▶ GOAL
Format the lines from the one containing "Image resolution: width=821" up to and including the one containing "Action: 708,50" as a numbered list, skipping any blank lines.

--- start of DATASET EXCERPTS ---

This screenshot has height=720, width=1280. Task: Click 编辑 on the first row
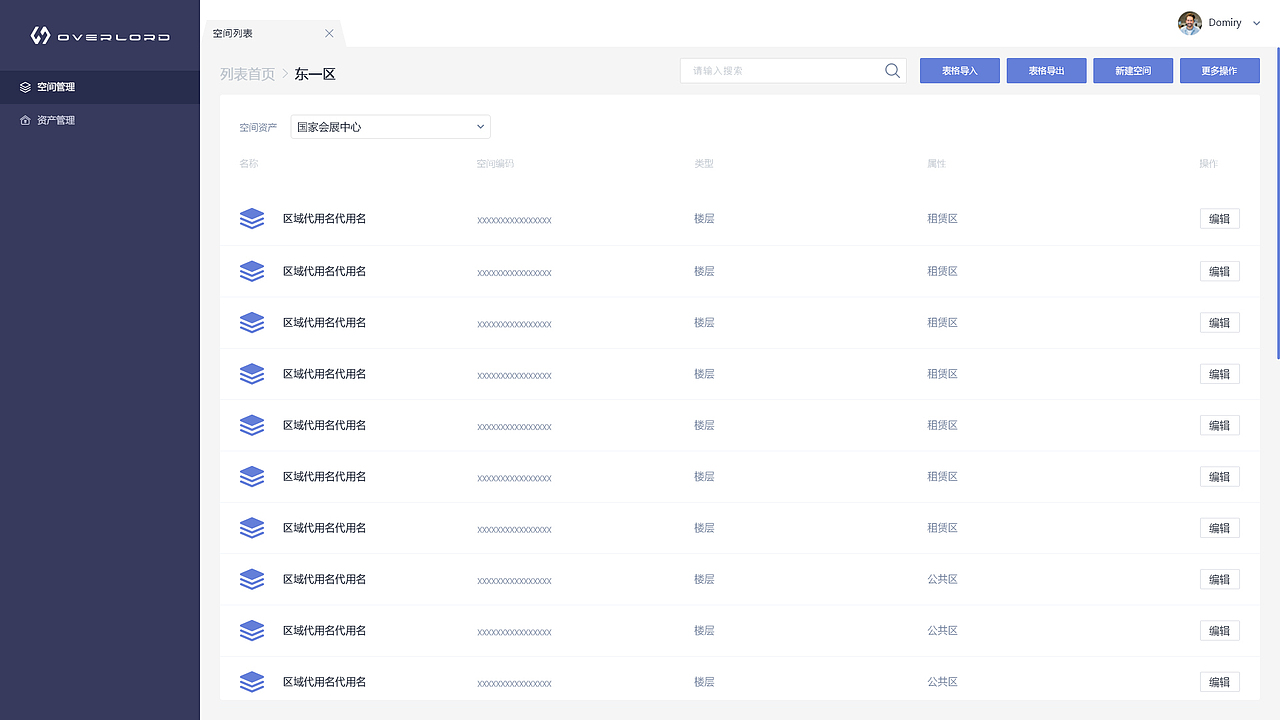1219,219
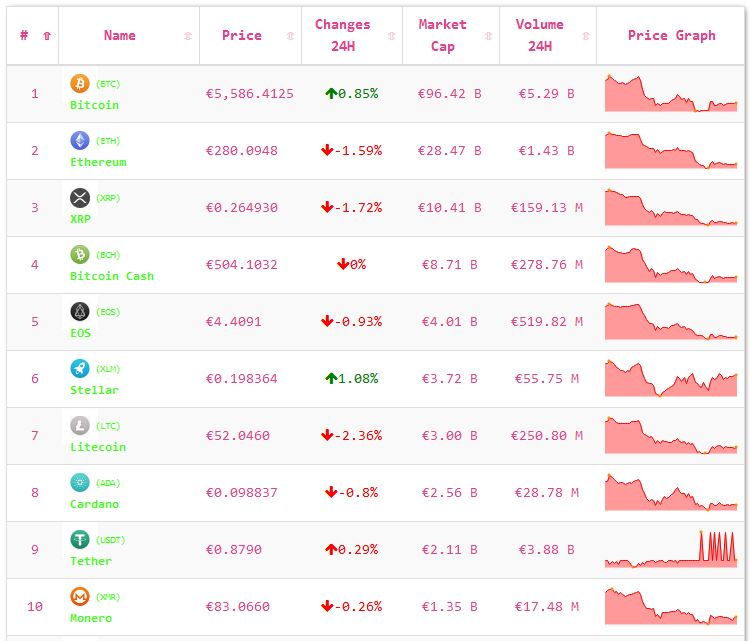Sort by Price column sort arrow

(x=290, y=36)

--- end of DATASET EXCERPTS ---
--- start of DATASET EXCERPTS ---

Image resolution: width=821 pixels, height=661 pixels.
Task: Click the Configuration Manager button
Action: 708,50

--- end of DATASET EXCERPTS ---
--- start of DATASET EXCERPTS ---

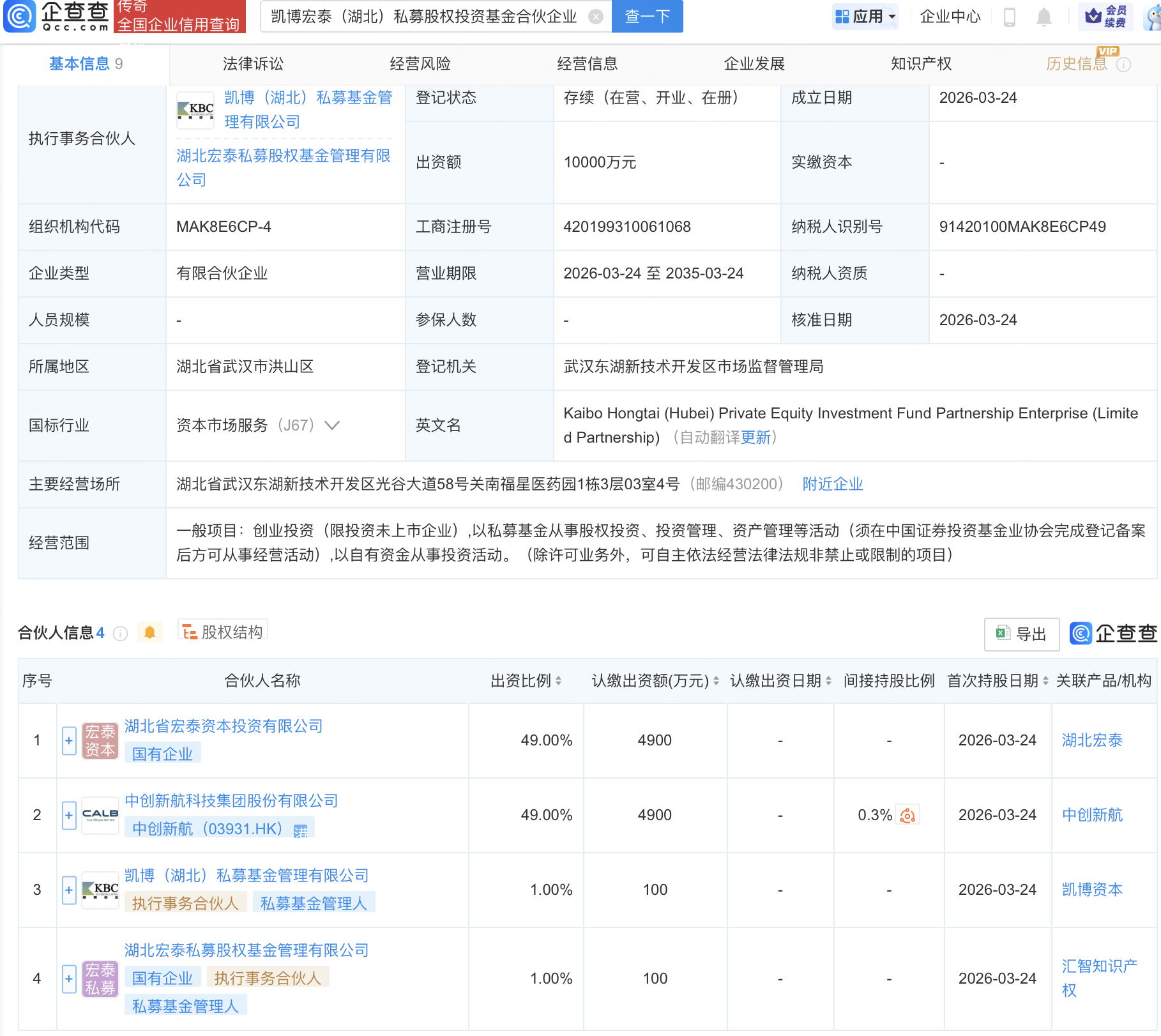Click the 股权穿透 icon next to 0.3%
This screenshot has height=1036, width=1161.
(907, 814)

--- end of DATASET EXCERPTS ---

▶ FINAL ANSWER
1. Image resolution: width=821 pixels, height=661 pixels.
2. Task: Click the Configuration Manager button
3. Action: 708,50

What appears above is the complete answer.